Maduro se empeña en esa mamarrachada por razones no deleznables. Lo necesita. En primer lugar, el discurso del régimen –antes, el de Chávez; ahora, el de Maduro– se sostiene en el territorio de la falsía y la infamia. No importa que no sea creíble; no importa que ni ellos ni sus destinatarios lo crean; solo importa el artificio de hacer como si todos creyeran: es un holograma, que simula ser una atractiva figura en tres dimensiones pero en realidad es solo una verruga amplificada. Es como una habitación llena de espejos en la cual Maduro habla y cree estar en contacto con tanta gente, tan parecida a él…

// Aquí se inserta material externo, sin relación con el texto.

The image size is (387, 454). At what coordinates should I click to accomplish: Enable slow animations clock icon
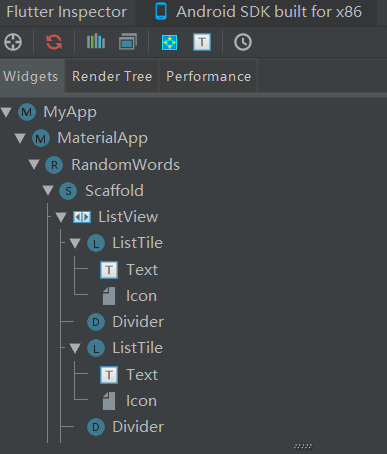tap(243, 42)
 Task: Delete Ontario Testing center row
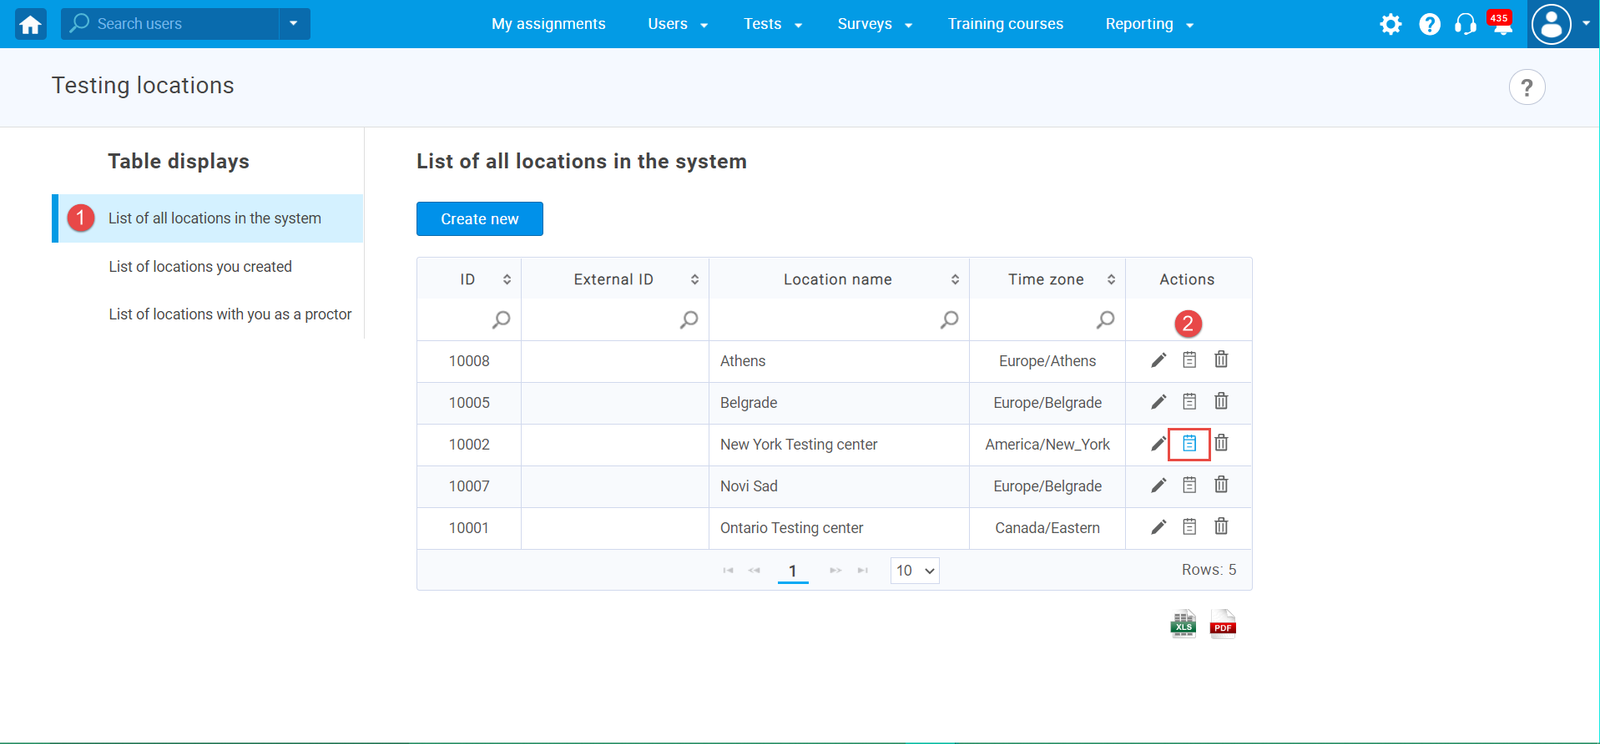click(x=1221, y=527)
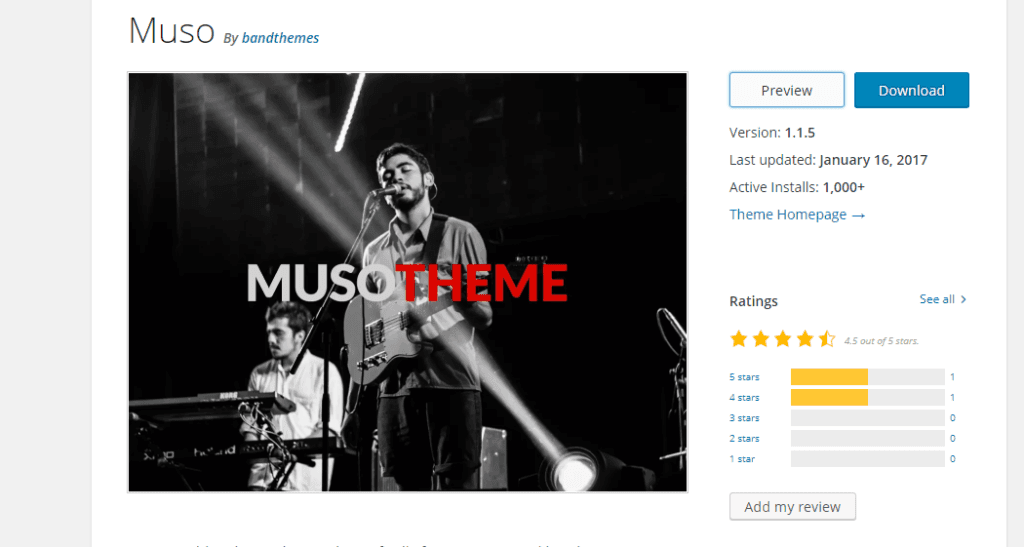Image resolution: width=1024 pixels, height=547 pixels.
Task: Click the arrow next to Theme Homepage
Action: pos(859,215)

Otra razón, en el terreno del poder, es la irrefrenable necesidad de elecciones que tienen las dictaduras, contra la idea de que una dictadura ni quiere ni necesita elecciones. En toda sociedad se acumulan tensiones a propósito del ejercicio del poder. En las democracias, la llave mágica para drenarlas son las elecciones que eligen. Si un funcionario es malo, sea presidente, gobernador o alcalde, hay la posibilidad genuina de cambiarlo, incluso de cambiar a su partido en el ejercicio de las funciones públicas. En una dictadura no se elige (eso está reservado al dictador y a su banda), pero se usan los cambios de posición para que las mafias logren o pierdan control de los territorios de acuerdo con el poder que logren tener frente a otras.

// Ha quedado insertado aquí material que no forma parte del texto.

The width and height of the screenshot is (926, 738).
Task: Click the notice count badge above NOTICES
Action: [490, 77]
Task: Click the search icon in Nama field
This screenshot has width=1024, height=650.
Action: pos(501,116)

Esta votación estará dominada por la abstención, salvo la de los obligados y algunos que dicen pensar –no lo piensan en realidad– que ahora Maduro sí va a perder y va a reconocer y ya saben, Blanca Nieves y los siete enanos, y Bambi y etc.
De todos modos, el 20 pasa algo y es que la dictadura no solo anda desnuda, con su panza al aire y su bigote chorreado, sino que se pasea como si fuera ultradesnuda, como una lámina de rayos X sin nada que pueda ocultar. La fantasmagoría de la muerte.